# Problem requirements:
All of the data that follows should be output again without any alteration.

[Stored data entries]
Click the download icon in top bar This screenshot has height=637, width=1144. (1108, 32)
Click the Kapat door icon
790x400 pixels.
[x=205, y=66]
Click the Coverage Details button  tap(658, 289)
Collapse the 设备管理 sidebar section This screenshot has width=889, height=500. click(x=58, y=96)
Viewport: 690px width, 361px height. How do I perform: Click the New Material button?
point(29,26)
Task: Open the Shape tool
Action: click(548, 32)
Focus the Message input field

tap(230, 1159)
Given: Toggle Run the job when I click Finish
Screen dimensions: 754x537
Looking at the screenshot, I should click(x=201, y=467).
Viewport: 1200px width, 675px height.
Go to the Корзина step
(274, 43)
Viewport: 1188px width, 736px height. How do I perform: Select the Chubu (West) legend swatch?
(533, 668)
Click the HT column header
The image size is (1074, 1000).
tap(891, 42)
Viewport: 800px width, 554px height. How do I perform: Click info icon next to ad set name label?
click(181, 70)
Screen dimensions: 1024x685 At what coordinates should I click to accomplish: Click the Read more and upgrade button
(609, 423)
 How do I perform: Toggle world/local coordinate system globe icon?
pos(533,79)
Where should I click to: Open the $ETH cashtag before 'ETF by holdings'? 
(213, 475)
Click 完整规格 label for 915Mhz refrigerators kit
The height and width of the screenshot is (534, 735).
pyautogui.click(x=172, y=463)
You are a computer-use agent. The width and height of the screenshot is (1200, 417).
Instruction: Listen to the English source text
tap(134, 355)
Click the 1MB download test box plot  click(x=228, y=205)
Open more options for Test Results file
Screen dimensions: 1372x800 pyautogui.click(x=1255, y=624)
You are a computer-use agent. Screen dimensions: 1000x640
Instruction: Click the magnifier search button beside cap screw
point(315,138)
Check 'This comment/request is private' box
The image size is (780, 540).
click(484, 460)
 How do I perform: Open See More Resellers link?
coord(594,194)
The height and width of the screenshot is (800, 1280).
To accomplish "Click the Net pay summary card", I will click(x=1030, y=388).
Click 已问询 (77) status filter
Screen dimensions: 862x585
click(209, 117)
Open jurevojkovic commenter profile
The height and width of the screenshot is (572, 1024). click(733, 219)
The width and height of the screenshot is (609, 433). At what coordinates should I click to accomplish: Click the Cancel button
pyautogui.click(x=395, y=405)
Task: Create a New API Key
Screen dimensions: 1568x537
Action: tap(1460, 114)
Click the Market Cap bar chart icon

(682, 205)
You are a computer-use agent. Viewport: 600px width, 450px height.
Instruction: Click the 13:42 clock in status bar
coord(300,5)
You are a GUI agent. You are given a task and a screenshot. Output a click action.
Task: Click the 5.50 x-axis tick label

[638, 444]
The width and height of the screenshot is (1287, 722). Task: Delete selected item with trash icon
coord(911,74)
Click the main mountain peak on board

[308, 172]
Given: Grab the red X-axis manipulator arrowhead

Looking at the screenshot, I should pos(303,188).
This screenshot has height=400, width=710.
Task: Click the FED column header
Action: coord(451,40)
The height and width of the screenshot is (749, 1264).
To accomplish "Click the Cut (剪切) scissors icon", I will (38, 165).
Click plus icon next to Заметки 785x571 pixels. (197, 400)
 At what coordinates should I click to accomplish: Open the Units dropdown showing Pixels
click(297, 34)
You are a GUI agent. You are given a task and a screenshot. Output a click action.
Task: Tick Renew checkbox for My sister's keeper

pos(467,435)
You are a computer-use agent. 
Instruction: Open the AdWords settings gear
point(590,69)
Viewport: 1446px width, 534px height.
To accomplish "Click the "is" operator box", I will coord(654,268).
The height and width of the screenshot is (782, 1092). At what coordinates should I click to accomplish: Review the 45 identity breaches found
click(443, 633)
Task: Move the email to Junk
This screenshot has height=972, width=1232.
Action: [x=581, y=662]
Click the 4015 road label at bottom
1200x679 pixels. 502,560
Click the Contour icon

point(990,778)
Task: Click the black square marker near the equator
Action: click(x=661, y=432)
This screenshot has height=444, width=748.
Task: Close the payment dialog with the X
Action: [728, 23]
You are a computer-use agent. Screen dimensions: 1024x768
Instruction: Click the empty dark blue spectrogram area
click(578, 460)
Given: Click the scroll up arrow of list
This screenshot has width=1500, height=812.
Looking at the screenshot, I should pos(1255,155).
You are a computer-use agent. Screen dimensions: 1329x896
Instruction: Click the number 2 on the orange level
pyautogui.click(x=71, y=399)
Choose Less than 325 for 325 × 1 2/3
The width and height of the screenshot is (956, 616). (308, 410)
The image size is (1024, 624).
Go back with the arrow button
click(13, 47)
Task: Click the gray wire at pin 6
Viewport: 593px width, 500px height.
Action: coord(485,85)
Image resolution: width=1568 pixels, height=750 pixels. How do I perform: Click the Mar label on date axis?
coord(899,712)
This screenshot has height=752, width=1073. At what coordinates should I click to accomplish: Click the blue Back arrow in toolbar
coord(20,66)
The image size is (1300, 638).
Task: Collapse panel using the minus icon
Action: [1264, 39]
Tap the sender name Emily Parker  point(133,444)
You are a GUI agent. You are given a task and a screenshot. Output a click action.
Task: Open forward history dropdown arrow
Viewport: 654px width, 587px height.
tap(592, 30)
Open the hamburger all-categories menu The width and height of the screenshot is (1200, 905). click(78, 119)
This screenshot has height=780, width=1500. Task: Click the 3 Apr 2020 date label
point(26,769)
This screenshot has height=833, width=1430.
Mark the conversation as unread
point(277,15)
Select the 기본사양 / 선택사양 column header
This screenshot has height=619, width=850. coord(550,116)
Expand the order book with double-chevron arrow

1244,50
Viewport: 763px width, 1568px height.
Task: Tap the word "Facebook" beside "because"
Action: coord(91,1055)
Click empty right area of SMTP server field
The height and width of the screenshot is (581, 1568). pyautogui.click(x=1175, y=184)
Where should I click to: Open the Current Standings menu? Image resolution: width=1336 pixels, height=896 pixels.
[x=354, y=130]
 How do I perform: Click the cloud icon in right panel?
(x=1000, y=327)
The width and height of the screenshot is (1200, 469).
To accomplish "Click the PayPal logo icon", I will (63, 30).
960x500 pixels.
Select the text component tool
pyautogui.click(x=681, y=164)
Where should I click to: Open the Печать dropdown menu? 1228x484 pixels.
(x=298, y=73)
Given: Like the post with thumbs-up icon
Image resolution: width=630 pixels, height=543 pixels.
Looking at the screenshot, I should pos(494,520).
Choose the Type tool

# Written solution:
Click the download icon in top bar This screenshot has height=637, width=1144. (1108, 32)
Click the Kapat door icon
790x400 pixels.
[x=205, y=66]
Click the Coverage Details button  tap(658, 289)
Collapse the 设备管理 sidebar section This screenshot has width=889, height=500. click(x=58, y=96)
Viewport: 690px width, 361px height. How do I perform: Click the New Material button?
point(29,26)
Task: Open the Shape tool
Action: click(548, 32)
Focus the Message input field

tap(230, 1159)
Given: Toggle Run the job when I click Finish
Screen dimensions: 754x537
Looking at the screenshot, I should click(x=201, y=467).
Viewport: 1200px width, 675px height.
Go to the Корзина step
(274, 43)
Viewport: 1188px width, 736px height. How do I perform: Select the Chubu (West) legend swatch?
(533, 668)
Click the HT column header
The image size is (1074, 1000).
tap(891, 42)
Viewport: 800px width, 554px height. How do I perform: Click info icon next to ad set name label?
click(181, 70)
Screen dimensions: 1024x685 At what coordinates should I click to accomplish: Click the Read more and upgrade button
(609, 423)
 How do I perform: Toggle world/local coordinate system globe icon?
pos(533,79)
Where should I click to: Open the $ETH cashtag before 'ETF by holdings'? 
(213, 475)
Click 完整规格 label for 915Mhz refrigerators kit
The height and width of the screenshot is (534, 735).
pyautogui.click(x=172, y=463)
You are a computer-use agent. The width and height of the screenshot is (1200, 417).
Instruction: Listen to the English source text
tap(134, 355)
Click the 1MB download test box plot  click(x=228, y=205)
Open more options for Test Results file
Screen dimensions: 1372x800 pyautogui.click(x=1255, y=624)
You are a computer-use agent. Screen dimensions: 1000x640
Instruction: Click the magnifier search button beside cap screw
point(315,138)
Check 'This comment/request is private' box
The image size is (780, 540).
click(484, 460)
 How do I perform: Open See More Resellers link?
coord(594,194)
The height and width of the screenshot is (800, 1280).
To accomplish "Click the Net pay summary card", I will click(x=1030, y=388).
Click 已问询 (77) status filter
Screen dimensions: 862x585
click(209, 117)
Open jurevojkovic commenter profile
The height and width of the screenshot is (572, 1024). click(733, 219)
The width and height of the screenshot is (609, 433). At what coordinates should I click to accomplish: Click the Cancel button
pyautogui.click(x=395, y=405)
Task: Create a New API Key
Screen dimensions: 1568x537
Action: tap(1460, 114)
Click the Market Cap bar chart icon

(682, 205)
You are a computer-use agent. Viewport: 600px width, 450px height.
Instruction: Click the 13:42 clock in status bar
coord(300,5)
You are a GUI agent. You are given a task and a screenshot. Output a click action.
Task: Click the 5.50 x-axis tick label

[638, 444]
The width and height of the screenshot is (1287, 722). Task: Delete selected item with trash icon
coord(911,74)
Click the main mountain peak on board

[308, 172]
Given: Grab the red X-axis manipulator arrowhead

Looking at the screenshot, I should pos(303,188).
This screenshot has height=400, width=710.
Task: Click the FED column header
Action: coord(451,40)
The height and width of the screenshot is (749, 1264).
To accomplish "Click the Cut (剪切) scissors icon", I will (38, 165).
Click plus icon next to Заметки 785x571 pixels. (197, 400)
 At what coordinates should I click to accomplish: Open the Units dropdown showing Pixels
click(297, 34)
You are a GUI agent. You are given a task and a screenshot. Output a click action.
Task: Tick Renew checkbox for My sister's keeper

pos(467,435)
You are a computer-use agent. 
Instruction: Open the AdWords settings gear
point(590,69)
Viewport: 1446px width, 534px height.
To accomplish "Click the "is" operator box", I will coord(654,268).
The height and width of the screenshot is (782, 1092). At what coordinates should I click to accomplish: Review the 45 identity breaches found
click(443, 633)
Task: Move the email to Junk
This screenshot has height=972, width=1232.
Action: [x=581, y=662]
Click the 4015 road label at bottom
1200x679 pixels. 502,560
Click the Contour icon

point(990,778)
Task: Click the black square marker near the equator
Action: click(x=661, y=432)
This screenshot has height=444, width=748.
Task: Close the payment dialog with the X
Action: [728, 23]
You are a computer-use agent. Screen dimensions: 1024x768
Instruction: Click the empty dark blue spectrogram area
click(578, 460)
Given: Click the scroll up arrow of list
This screenshot has width=1500, height=812.
Looking at the screenshot, I should pos(1255,155).
You are a computer-use agent. Screen dimensions: 1329x896
Instruction: Click the number 2 on the orange level
pyautogui.click(x=71, y=399)
Choose Less than 325 for 325 × 1 2/3
The width and height of the screenshot is (956, 616). (308, 410)
The image size is (1024, 624).
Go back with the arrow button
click(13, 47)
Task: Click the gray wire at pin 6
Viewport: 593px width, 500px height.
Action: coord(485,85)
Image resolution: width=1568 pixels, height=750 pixels. How do I perform: Click the Mar label on date axis?
coord(899,712)
This screenshot has height=752, width=1073. At what coordinates should I click to accomplish: Click the blue Back arrow in toolbar
coord(20,66)
The image size is (1300, 638).
Task: Collapse panel using the minus icon
Action: [1264, 39]
Tap the sender name Emily Parker  point(133,444)
You are a GUI agent. You are given a task and a screenshot. Output a click action.
Task: Open forward history dropdown arrow
Viewport: 654px width, 587px height.
tap(592, 30)
Open the hamburger all-categories menu The width and height of the screenshot is (1200, 905). click(78, 119)
This screenshot has height=780, width=1500. Task: Click the 3 Apr 2020 date label
point(26,769)
This screenshot has height=833, width=1430.
Mark the conversation as unread
point(277,15)
Select the 기본사양 / 선택사양 column header
This screenshot has height=619, width=850. coord(550,116)
Expand the order book with double-chevron arrow

1244,50
Viewport: 763px width, 1568px height.
Task: Tap the word "Facebook" beside "because"
Action: coord(91,1055)
Click empty right area of SMTP server field
The height and width of the screenshot is (581, 1568). pyautogui.click(x=1175, y=184)
Where should I click to: Open the Current Standings menu? Image resolution: width=1336 pixels, height=896 pixels.
[x=354, y=130]
 How do I perform: Click the cloud icon in right panel?
(x=1000, y=327)
The width and height of the screenshot is (1200, 469).
To accomplish "Click the PayPal logo icon", I will (63, 30).
960x500 pixels.
Select the text component tool
pyautogui.click(x=681, y=164)
Where should I click to: Open the Печать dropdown menu? 1228x484 pixels.
(x=298, y=73)
Given: Like the post with thumbs-up icon
Image resolution: width=630 pixels, height=543 pixels.
Looking at the screenshot, I should pos(494,520).
Choose the Type tool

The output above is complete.